* _SUPPLIED MATERIAL_:

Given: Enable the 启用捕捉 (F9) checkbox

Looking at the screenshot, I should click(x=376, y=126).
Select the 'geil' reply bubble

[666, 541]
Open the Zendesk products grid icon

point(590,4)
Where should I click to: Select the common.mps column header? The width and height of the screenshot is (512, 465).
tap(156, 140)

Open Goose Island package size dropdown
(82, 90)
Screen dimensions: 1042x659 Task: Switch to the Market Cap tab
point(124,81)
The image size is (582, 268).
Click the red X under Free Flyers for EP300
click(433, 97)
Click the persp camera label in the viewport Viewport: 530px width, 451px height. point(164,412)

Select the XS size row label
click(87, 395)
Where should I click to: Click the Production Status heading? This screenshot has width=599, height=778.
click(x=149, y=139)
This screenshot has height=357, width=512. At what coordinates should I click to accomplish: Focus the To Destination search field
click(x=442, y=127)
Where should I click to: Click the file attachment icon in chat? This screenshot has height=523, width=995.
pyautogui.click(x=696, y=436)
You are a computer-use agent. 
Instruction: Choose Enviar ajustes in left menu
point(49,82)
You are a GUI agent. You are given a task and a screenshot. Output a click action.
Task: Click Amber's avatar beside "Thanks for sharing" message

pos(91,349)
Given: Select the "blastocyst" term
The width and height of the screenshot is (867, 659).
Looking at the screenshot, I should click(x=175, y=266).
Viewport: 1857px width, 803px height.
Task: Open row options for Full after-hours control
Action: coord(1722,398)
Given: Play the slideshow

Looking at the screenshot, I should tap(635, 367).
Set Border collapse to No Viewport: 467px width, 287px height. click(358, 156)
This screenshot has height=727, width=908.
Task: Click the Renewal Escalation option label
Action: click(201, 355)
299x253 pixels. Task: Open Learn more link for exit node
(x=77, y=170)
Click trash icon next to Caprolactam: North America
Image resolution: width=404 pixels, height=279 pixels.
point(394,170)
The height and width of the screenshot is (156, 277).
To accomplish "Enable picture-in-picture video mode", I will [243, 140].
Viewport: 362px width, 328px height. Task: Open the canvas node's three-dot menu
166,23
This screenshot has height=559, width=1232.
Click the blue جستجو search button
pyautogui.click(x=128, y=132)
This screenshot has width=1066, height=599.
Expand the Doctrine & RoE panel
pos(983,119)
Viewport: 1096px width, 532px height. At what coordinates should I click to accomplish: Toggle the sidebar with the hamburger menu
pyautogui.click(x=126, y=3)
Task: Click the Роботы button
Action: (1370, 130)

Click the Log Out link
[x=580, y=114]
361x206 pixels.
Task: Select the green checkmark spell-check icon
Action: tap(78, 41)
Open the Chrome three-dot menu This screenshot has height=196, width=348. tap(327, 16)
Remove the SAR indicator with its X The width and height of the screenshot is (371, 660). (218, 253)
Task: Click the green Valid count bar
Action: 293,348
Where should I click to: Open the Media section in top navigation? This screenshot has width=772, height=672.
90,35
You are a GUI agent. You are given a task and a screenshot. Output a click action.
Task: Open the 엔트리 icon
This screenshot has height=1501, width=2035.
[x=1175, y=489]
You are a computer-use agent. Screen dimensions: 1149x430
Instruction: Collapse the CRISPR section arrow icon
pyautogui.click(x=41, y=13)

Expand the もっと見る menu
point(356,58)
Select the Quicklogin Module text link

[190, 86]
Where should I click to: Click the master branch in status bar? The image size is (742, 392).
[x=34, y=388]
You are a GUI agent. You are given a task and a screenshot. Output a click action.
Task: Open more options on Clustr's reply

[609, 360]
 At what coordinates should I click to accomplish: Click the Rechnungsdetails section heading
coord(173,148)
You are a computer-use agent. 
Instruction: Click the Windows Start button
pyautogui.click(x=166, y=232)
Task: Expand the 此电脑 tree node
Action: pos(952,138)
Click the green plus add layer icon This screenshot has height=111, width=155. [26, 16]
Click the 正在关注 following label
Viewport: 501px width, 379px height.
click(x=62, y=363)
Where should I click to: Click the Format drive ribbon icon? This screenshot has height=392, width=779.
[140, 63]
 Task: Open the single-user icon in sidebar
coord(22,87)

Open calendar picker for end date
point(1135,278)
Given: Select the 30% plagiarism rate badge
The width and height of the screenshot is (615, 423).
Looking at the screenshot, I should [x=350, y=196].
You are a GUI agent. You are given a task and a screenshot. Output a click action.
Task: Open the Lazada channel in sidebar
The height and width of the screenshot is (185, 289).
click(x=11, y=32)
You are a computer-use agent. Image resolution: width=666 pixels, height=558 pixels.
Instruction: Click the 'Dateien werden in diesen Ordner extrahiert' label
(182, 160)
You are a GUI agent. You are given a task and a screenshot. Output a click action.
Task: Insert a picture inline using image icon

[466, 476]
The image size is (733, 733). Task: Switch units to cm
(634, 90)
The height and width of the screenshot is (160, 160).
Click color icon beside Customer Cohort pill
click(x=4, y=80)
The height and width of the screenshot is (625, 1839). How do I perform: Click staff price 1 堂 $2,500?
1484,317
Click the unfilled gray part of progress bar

* _EXERCISE DIRECTIONS_:
Repeat the records exactly, including every line.

* _EXERCISE OUTPUT_:
Given: Enable the 启用捕捉 (F9) checkbox

Looking at the screenshot, I should click(x=376, y=126).
Select the 'geil' reply bubble

[666, 541]
Open the Zendesk products grid icon

point(590,4)
Where should I click to: Select the common.mps column header? The width and height of the screenshot is (512, 465).
tap(156, 140)

Open Goose Island package size dropdown
(82, 90)
Screen dimensions: 1042x659 Task: Switch to the Market Cap tab
point(124,81)
The image size is (582, 268).
Click the red X under Free Flyers for EP300
click(433, 97)
Click the persp camera label in the viewport Viewport: 530px width, 451px height. point(164,412)

Select the XS size row label
click(87, 395)
Where should I click to: Click the Production Status heading? This screenshot has width=599, height=778.
click(x=149, y=139)
This screenshot has height=357, width=512. At what coordinates should I click to accomplish: Focus the To Destination search field
click(x=442, y=127)
Where should I click to: Click the file attachment icon in chat? This screenshot has height=523, width=995.
pyautogui.click(x=696, y=436)
You are a computer-use agent. 
Instruction: Choose Enviar ajustes in left menu
point(49,82)
You are a GUI agent. You are given a task and a screenshot. Output a click action.
Task: Click Amber's avatar beside "Thanks for sharing" message

pos(91,349)
Given: Select the "blastocyst" term
The width and height of the screenshot is (867, 659).
Looking at the screenshot, I should click(x=175, y=266).
Viewport: 1857px width, 803px height.
Task: Open row options for Full after-hours control
Action: coord(1722,398)
Given: Play the slideshow

Looking at the screenshot, I should tap(635, 367).
Set Border collapse to No Viewport: 467px width, 287px height. click(358, 156)
This screenshot has height=727, width=908.
Task: Click the Renewal Escalation option label
Action: click(201, 355)
299x253 pixels. Task: Open Learn more link for exit node
(x=77, y=170)
Click trash icon next to Caprolactam: North America
Image resolution: width=404 pixels, height=279 pixels.
point(394,170)
The height and width of the screenshot is (156, 277).
To accomplish "Enable picture-in-picture video mode", I will [243, 140].
Viewport: 362px width, 328px height. Task: Open the canvas node's three-dot menu
166,23
This screenshot has height=559, width=1232.
Click the blue جستجو search button
pyautogui.click(x=128, y=132)
This screenshot has width=1066, height=599.
Expand the Doctrine & RoE panel
pos(983,119)
Viewport: 1096px width, 532px height. At what coordinates should I click to accomplish: Toggle the sidebar with the hamburger menu
pyautogui.click(x=126, y=3)
Task: Click the Роботы button
Action: (1370, 130)

Click the Log Out link
[x=580, y=114]
361x206 pixels.
Task: Select the green checkmark spell-check icon
Action: tap(78, 41)
Open the Chrome three-dot menu This screenshot has height=196, width=348. tap(327, 16)
Remove the SAR indicator with its X The width and height of the screenshot is (371, 660). (218, 253)
Task: Click the green Valid count bar
Action: 293,348
Where should I click to: Open the Media section in top navigation? This screenshot has width=772, height=672.
90,35
You are a GUI agent. You are given a task and a screenshot. Output a click action.
Task: Open the 엔트리 icon
This screenshot has height=1501, width=2035.
[x=1175, y=489]
You are a computer-use agent. Screen dimensions: 1149x430
Instruction: Collapse the CRISPR section arrow icon
pyautogui.click(x=41, y=13)

Expand the もっと見る menu
point(356,58)
Select the Quicklogin Module text link

[190, 86]
Where should I click to: Click the master branch in status bar? The image size is (742, 392).
[x=34, y=388]
You are a GUI agent. You are given a task and a screenshot. Output a click action.
Task: Open more options on Clustr's reply

[609, 360]
 At what coordinates should I click to accomplish: Click the Rechnungsdetails section heading
coord(173,148)
You are a computer-use agent. 
Instruction: Click the Windows Start button
pyautogui.click(x=166, y=232)
Task: Expand the 此电脑 tree node
Action: pos(952,138)
Click the green plus add layer icon This screenshot has height=111, width=155. [26, 16]
Click the 正在关注 following label
Viewport: 501px width, 379px height.
click(x=62, y=363)
Where should I click to: Click the Format drive ribbon icon? This screenshot has height=392, width=779.
[140, 63]
 Task: Open the single-user icon in sidebar
coord(22,87)

Open calendar picker for end date
point(1135,278)
Given: Select the 30% plagiarism rate badge
The width and height of the screenshot is (615, 423).
Looking at the screenshot, I should [x=350, y=196].
You are a GUI agent. You are given a task and a screenshot. Output a click action.
Task: Open the Lazada channel in sidebar
The height and width of the screenshot is (185, 289).
click(x=11, y=32)
You are a computer-use agent. Image resolution: width=666 pixels, height=558 pixels.
Instruction: Click the 'Dateien werden in diesen Ordner extrahiert' label
(182, 160)
You are a GUI agent. You are given a task and a screenshot. Output a click action.
Task: Insert a picture inline using image icon

[466, 476]
The image size is (733, 733). Task: Switch units to cm
(634, 90)
The height and width of the screenshot is (160, 160).
Click color icon beside Customer Cohort pill
click(x=4, y=80)
The height and width of the screenshot is (625, 1839). How do I perform: Click staff price 1 堂 $2,500?
1484,317
Click the unfilled gray part of progress bar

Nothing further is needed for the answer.